## Action item:
Go to the line containing "You are a computer-use agent." below; retype it and all following lines exactly, and leave out the pictures.

## Input data:
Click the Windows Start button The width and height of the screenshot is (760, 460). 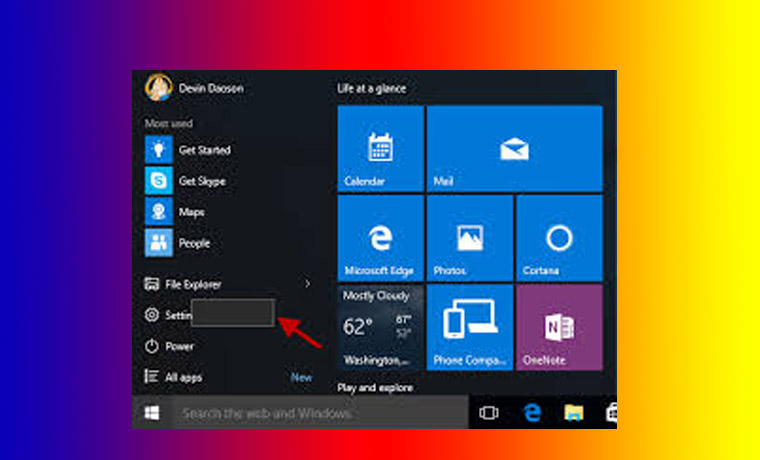click(153, 412)
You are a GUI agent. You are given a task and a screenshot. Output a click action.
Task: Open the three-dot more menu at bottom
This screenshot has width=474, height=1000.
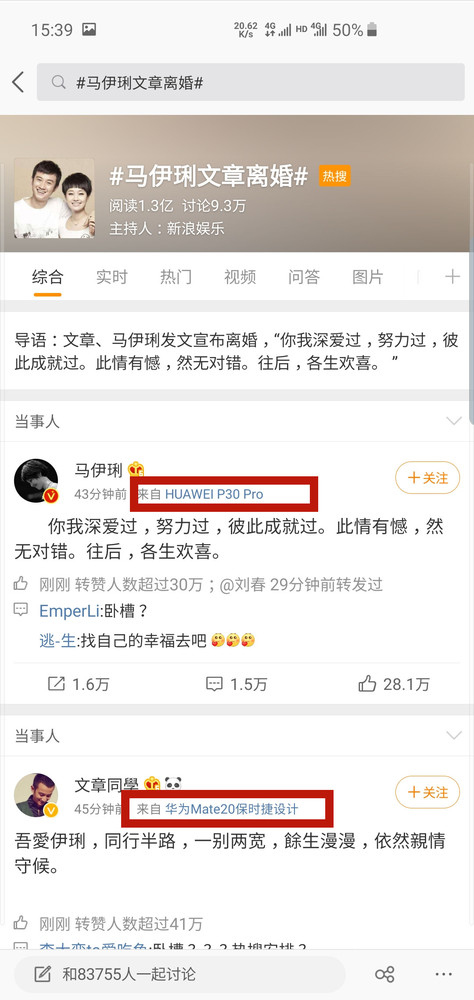coord(443,974)
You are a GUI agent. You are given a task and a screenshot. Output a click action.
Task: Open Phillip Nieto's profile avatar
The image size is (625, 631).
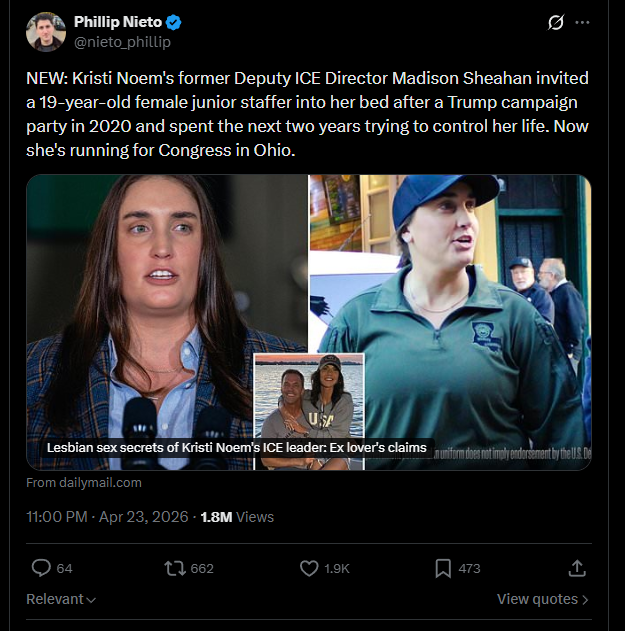point(45,32)
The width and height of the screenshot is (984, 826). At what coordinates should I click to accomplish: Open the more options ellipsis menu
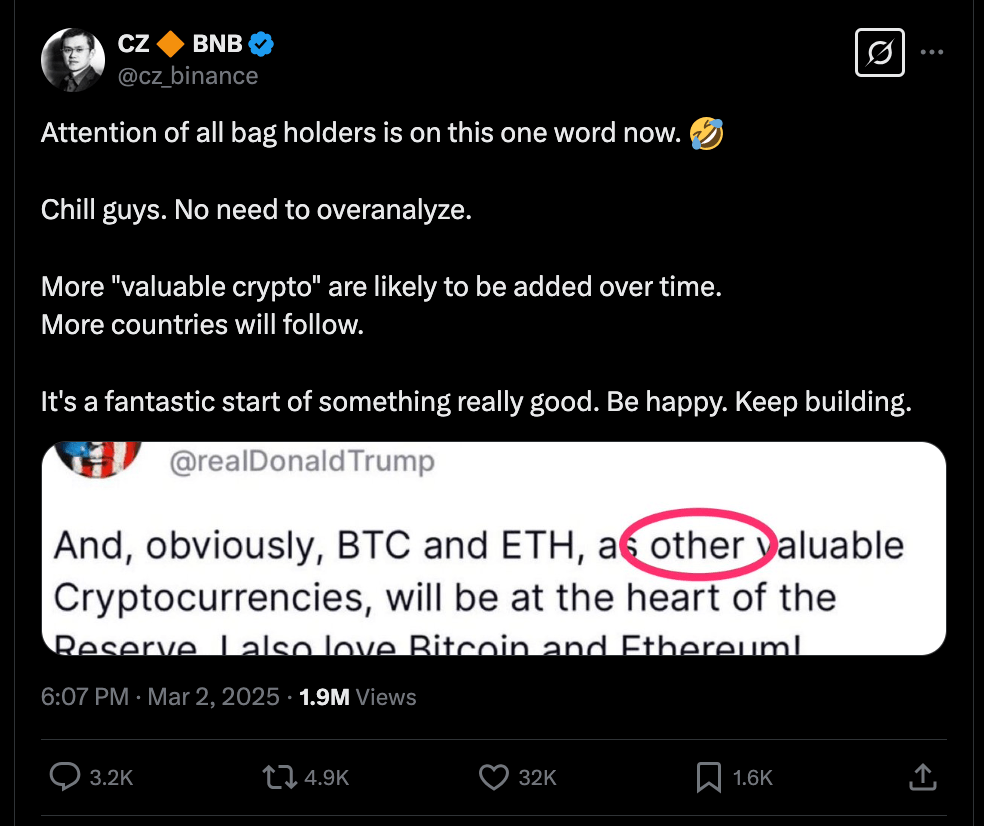(932, 53)

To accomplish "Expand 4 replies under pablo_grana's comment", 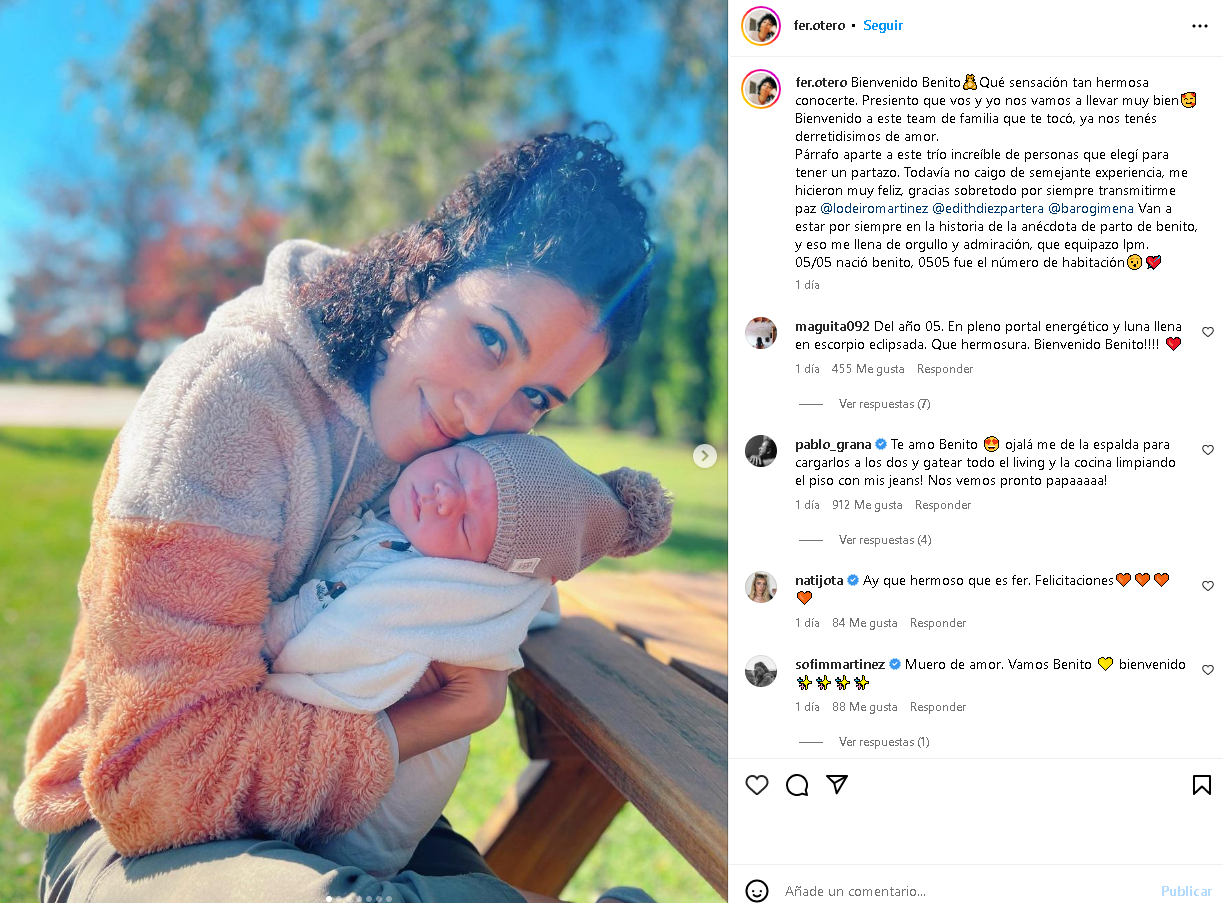I will point(885,540).
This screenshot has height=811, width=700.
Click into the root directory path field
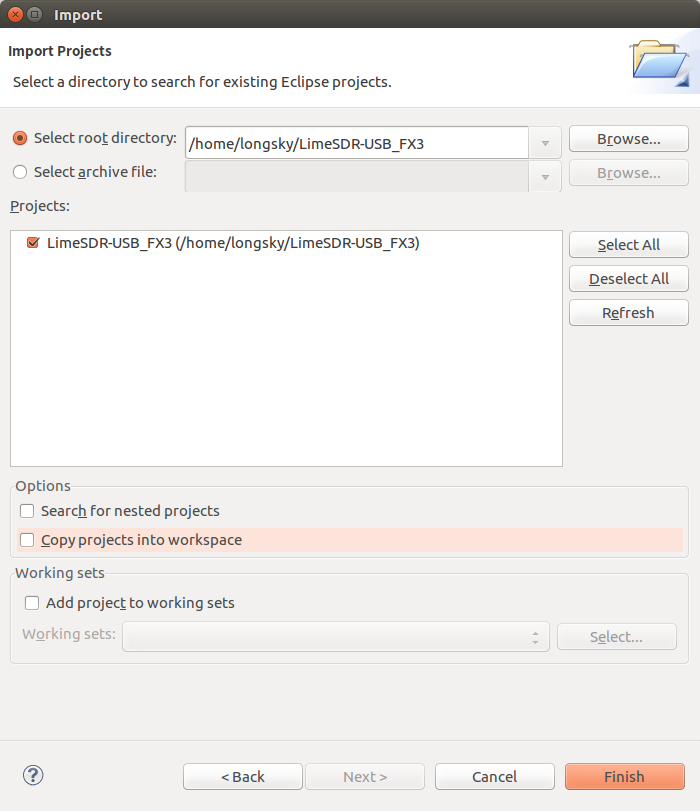coord(356,143)

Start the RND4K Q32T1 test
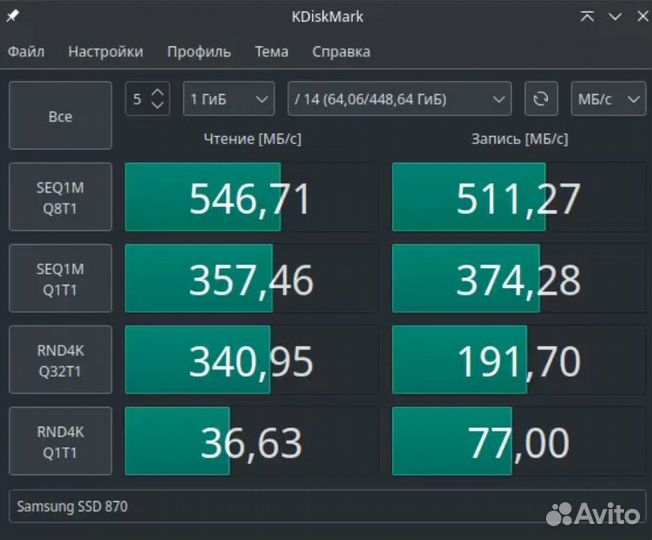60,359

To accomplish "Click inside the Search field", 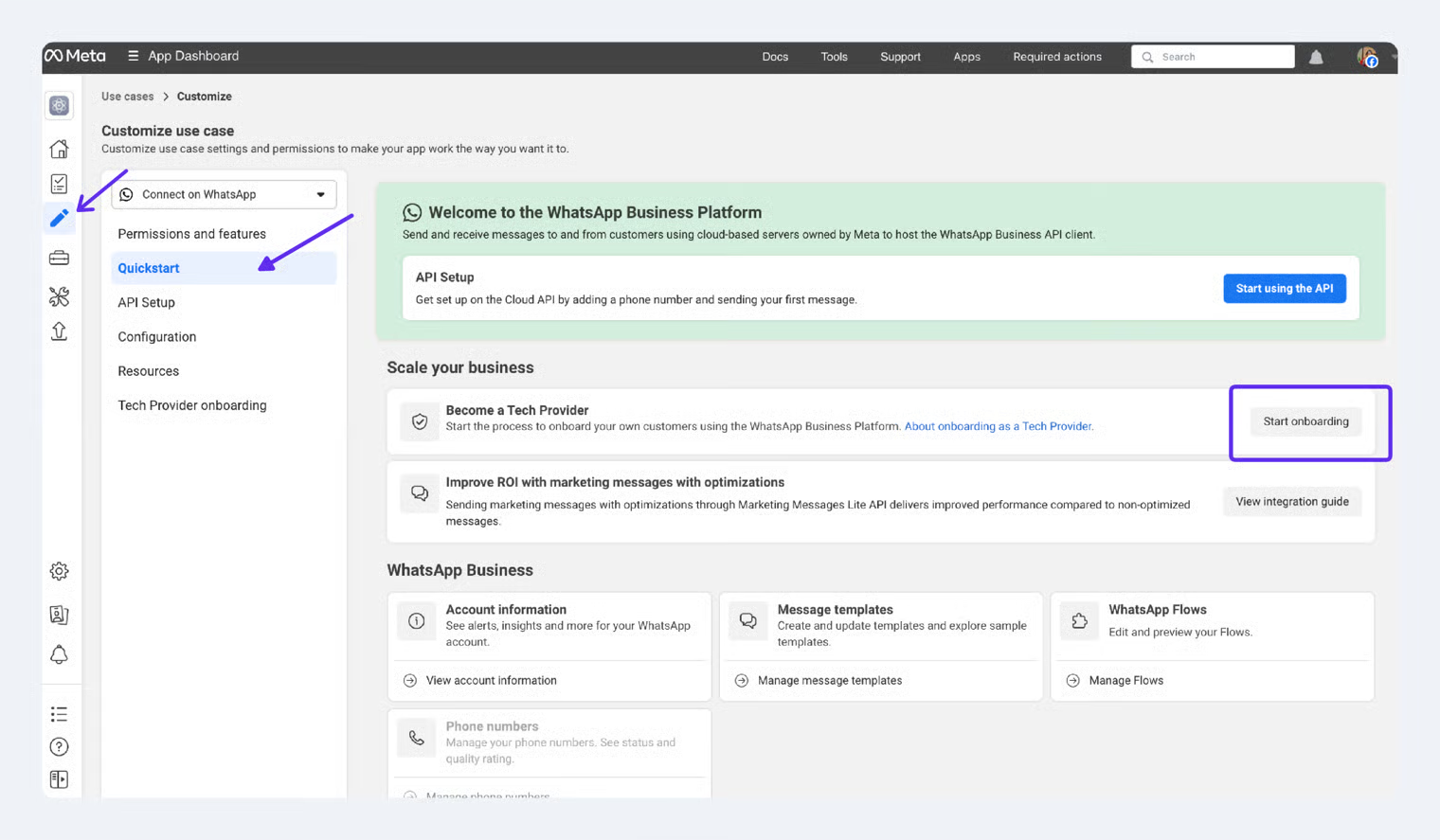I will 1222,57.
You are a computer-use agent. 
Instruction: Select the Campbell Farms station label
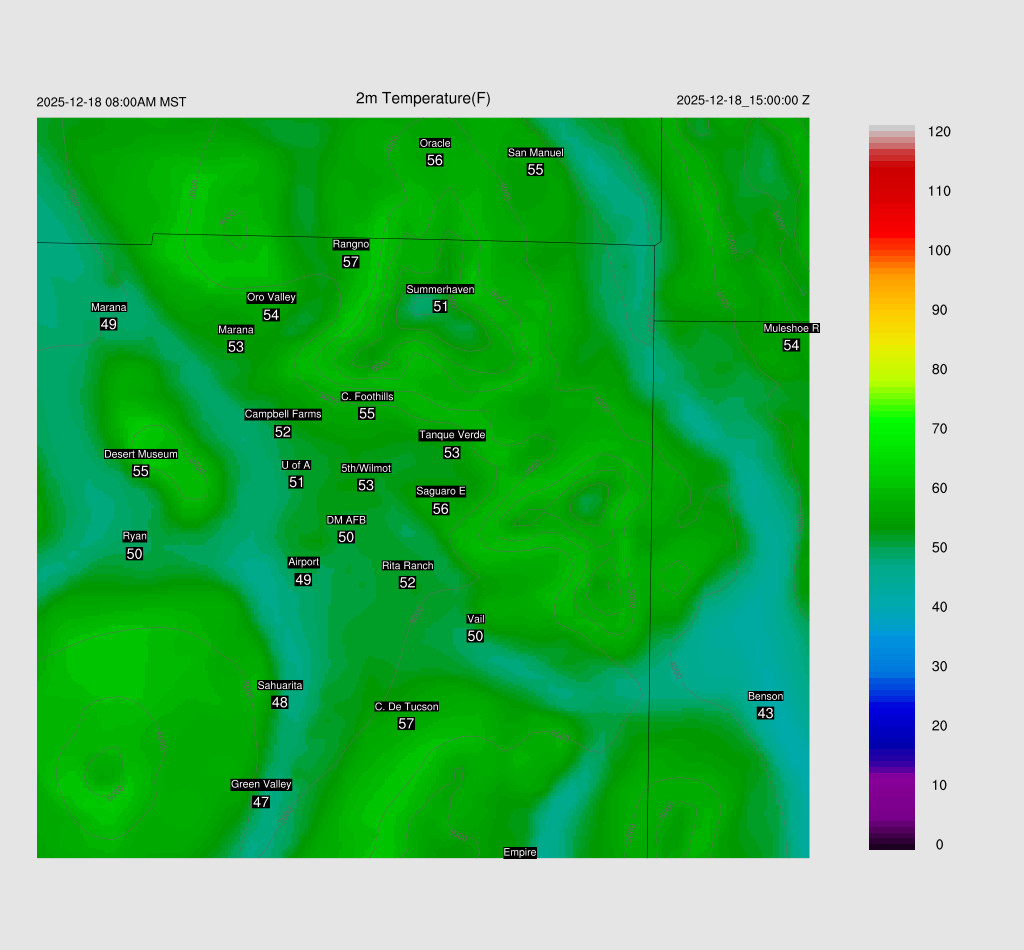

## Solved problem:
You are a computer-use agent. 
Instruction: Select the Campbell Farms station label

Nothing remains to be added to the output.